**Requirements**.
1 > Reproduce the records from their first line through the line containing "pos(22,159)", inclusive, without any change.
2 > Please carry on the forum thread about the Sandpoint campaign from where it stops.
# Start of Selected text
Looks like a solid background core to me! Easy to embellish as needed as we go with that much to start with.


----------



## airwalkrr (Oct 13, 2013)

Yea that looks like a great place to start rangerjohn. I'll try to review the crunch tomorrow.  [MENTION=30016]SelcSilverhand[/MENTION], it doesn't look like J. Alexander is coming back, so you can have his spot.


----------



## rangerjohn (Oct 13, 2013)

Shayuri said:


> Looks like a solid background core to me! Easy to embellish as needed as we go with that much to start with.



What's amazing is how much the fluff of Serenrae, matched some random rolls.  The most outrageous parts the new family and the visions were rolled.  As well as being influenced by a boss.


----------



## rangerjohn (Oct 13, 2013)

duplicate post


----------



## SelcSilverhand (Oct 13, 2013)

Alright, I sent a PM over at Obsidian Portal for an invite


----------



## airwalkrr (Oct 13, 2013)

SelcSilverhand sending you an invite now.


----------



## SelcSilverhand (Oct 13, 2013)

I've got some initial character info posted. Let me know what you think. I switched to Barbarian instead of fighter because I found an old backstory I wrote that I really liked and it made more sense with that class.
I'm interested in taking a rage power from APG at 2nd level so I'm not going to do the core only option.


----------



## Scotley (Oct 14, 2013)

Made the corrections to my character, but I still haven't figured out the bio bug. Will fool with it more tomorrow. I read in one of the players guides that Cheliaxians speak Cheliax free. At least I think I did. Will look for a reference tomorrow.


----------



## Scotley (Oct 14, 2013)

So what's the final word on our history. Did we come to Sandpoint together and are we already a company of adventurers?


----------



## airwalkrr (Oct 14, 2013)

I believe it would work best if your group is already together. This could be quite a recent event though. Most, if not all, of you have taken traits which tie your character to Sandpoint. You may have just met in Sandpoint upon returning home or arriving for a visit and decided to form an adventuring company with the purpose of gaining fame, wealth, and whatever else your characters desire. We need not get too detailed with it, although you may feel free to collaborate with other players on background if you wish. However it would suffice to simply assume your characters have recently banded together in or around Sandpoint and agreed to the standard adventuring company contract (an equal share of the spoils for all, in the event of your death your belongings will be returned to your next of kin, etc.).


----------



## airwalkrr (Oct 14, 2013)

rangerjohn said:


> Crunch posted.  Need help with flavor, All I have so far, Varasian devotee of Serenrae.



Devion Dawn Seeker has been reviewed. Happily enough I found no errors.

After some research into the Pathfinder Chronicles Gazetteer (which oddly enough does not mention Shoanti, possibly because they are a relatively small subrace), I will note that according to this source, Common in Golarion is also known as Taldane, and less commonly as Chelaxian. So it seems Chelaxian is not actually a language in and of itself according to this source. There might be more details in the actual campaign setting book, but I don't own it. The original Player's Guide for RotR however (which, we should bear in mind was written when Golarion was a spec in Paizo's eye), says humans of Varisian descent receive Varisian, Chelaxians receive Chelaxian, and Shoanti receive Shoanti. So we'll go with that for now.
# End of Selected text
# Start of Task input
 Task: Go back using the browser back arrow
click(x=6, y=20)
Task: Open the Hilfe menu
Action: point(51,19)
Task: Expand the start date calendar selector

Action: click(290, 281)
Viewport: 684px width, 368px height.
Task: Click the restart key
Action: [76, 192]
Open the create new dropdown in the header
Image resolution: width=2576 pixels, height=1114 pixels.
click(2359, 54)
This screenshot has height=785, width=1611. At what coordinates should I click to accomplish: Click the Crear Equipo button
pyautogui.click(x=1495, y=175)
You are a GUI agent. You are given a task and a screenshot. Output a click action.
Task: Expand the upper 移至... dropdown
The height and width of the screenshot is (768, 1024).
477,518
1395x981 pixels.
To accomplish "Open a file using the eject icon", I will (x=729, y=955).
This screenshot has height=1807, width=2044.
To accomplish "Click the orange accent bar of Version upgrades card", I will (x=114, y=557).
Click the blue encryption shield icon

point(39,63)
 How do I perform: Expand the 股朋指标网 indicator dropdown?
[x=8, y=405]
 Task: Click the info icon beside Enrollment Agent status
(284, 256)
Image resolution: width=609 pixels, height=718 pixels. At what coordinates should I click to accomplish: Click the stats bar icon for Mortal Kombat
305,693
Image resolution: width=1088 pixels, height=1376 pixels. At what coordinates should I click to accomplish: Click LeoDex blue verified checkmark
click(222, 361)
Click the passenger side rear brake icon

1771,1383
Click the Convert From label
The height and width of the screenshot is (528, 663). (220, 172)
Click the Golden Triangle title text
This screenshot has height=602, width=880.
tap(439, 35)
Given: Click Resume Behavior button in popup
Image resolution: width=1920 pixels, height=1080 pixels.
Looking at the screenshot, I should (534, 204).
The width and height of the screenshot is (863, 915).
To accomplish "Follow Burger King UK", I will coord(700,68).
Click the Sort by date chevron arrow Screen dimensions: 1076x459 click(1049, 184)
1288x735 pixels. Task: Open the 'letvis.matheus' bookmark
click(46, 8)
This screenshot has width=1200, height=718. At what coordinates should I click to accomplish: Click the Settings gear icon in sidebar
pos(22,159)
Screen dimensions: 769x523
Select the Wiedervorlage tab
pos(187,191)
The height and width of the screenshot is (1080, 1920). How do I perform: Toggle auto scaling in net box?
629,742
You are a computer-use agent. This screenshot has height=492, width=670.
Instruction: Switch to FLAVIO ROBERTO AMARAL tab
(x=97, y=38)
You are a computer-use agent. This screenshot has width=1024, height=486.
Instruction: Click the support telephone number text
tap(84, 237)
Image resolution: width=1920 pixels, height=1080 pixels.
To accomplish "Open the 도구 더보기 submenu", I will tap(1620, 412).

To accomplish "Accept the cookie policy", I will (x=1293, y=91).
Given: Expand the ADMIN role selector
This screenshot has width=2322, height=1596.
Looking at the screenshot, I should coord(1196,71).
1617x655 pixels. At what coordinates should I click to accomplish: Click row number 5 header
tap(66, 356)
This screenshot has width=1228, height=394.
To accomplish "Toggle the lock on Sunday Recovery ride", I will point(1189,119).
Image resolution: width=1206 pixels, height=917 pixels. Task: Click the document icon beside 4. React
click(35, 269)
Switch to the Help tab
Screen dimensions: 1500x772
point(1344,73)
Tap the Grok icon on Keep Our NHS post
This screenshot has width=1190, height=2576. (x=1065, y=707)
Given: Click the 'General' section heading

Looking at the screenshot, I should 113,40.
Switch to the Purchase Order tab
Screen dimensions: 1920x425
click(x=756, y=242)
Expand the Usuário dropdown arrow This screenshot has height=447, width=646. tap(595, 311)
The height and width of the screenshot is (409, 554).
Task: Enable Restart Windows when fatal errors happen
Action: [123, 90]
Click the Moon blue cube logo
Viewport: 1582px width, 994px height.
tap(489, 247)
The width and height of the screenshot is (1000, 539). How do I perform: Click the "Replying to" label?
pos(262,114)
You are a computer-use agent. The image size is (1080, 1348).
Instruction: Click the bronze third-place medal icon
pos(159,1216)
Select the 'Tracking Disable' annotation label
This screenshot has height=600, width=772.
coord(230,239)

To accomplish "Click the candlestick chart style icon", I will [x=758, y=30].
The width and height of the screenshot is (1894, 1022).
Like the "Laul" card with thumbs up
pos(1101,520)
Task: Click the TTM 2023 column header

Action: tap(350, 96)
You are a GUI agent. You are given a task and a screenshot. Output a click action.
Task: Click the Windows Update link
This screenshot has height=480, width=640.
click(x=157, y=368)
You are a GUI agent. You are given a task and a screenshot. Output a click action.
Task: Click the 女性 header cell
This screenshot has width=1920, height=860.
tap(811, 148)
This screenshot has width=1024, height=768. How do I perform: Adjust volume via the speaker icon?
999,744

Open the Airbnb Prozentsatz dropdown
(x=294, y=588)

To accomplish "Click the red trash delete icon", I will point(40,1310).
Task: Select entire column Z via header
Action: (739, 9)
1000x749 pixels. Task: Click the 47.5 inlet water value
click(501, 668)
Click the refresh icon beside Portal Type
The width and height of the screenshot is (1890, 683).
# End of Task input
**Task-by-task outputs**.
1 >
 Task: Go back using the browser back arrow
click(x=6, y=20)
Task: Open the Hilfe menu
Action: point(51,19)
Task: Expand the start date calendar selector

Action: click(290, 281)
Viewport: 684px width, 368px height.
Task: Click the restart key
Action: [76, 192]
Open the create new dropdown in the header
Image resolution: width=2576 pixels, height=1114 pixels.
click(2359, 54)
This screenshot has height=785, width=1611. At what coordinates should I click to accomplish: Click the Crear Equipo button
pyautogui.click(x=1495, y=175)
You are a GUI agent. You are given a task and a screenshot. Output a click action.
Task: Expand the upper 移至... dropdown
The height and width of the screenshot is (768, 1024).
477,518
1395x981 pixels.
To accomplish "Open a file using the eject icon", I will (x=729, y=955).
This screenshot has height=1807, width=2044.
To accomplish "Click the orange accent bar of Version upgrades card", I will (x=114, y=557).
Click the blue encryption shield icon

point(39,63)
 How do I perform: Expand the 股朋指标网 indicator dropdown?
[x=8, y=405]
 Task: Click the info icon beside Enrollment Agent status
(284, 256)
Image resolution: width=609 pixels, height=718 pixels. At what coordinates should I click to accomplish: Click the stats bar icon for Mortal Kombat
305,693
Image resolution: width=1088 pixels, height=1376 pixels. At what coordinates should I click to accomplish: Click LeoDex blue verified checkmark
click(222, 361)
Click the passenger side rear brake icon

1771,1383
Click the Convert From label
The height and width of the screenshot is (528, 663). (220, 172)
Click the Golden Triangle title text
This screenshot has height=602, width=880.
tap(439, 35)
Given: Click Resume Behavior button in popup
Image resolution: width=1920 pixels, height=1080 pixels.
Looking at the screenshot, I should (534, 204).
The width and height of the screenshot is (863, 915).
To accomplish "Follow Burger King UK", I will coord(700,68).
Click the Sort by date chevron arrow Screen dimensions: 1076x459 click(1049, 184)
1288x735 pixels. Task: Open the 'letvis.matheus' bookmark
click(46, 8)
This screenshot has width=1200, height=718. At what coordinates should I click to accomplish: Click the Settings gear icon in sidebar
pos(22,159)

2 >
----------



## airwalkrr (Oct 14, 2013)

Okay, having done a little more research on the subject, and wanting to portray Golarion as truly as possible, I have discovered that there is, in fact, no Chelaxian language per se. So those of Chelaxian descent may speak Infernal as a bonus language. I don't think we have any other sub-races of human in the group.

So here is the adventuring company. You might want to pick a name for yourselves.
Devion Dawn Seeker, NG male human (Varisian) cleric of Sarenrae
Duko Wrag, N male half-orc summoner
Marcas Vanator, LG male human (Shoanti) monk (zen archer)
Talashia, NG female human (mixed) sorcerer (air elemental)
Vandalin, CG male human (mixed) rogue
Vhir, CG male human (Shoanti) barbarian

This looks like a very well-balanced party. You should have many tools at your disposal to complete challenges and encounters.

I have yet to review Vhir. I will get around to it in a day or two and then we can begin!


----------



## Shayuri (Oct 14, 2013)

Sandpoint is mostly Chelexian in terms of ethnicity, yes?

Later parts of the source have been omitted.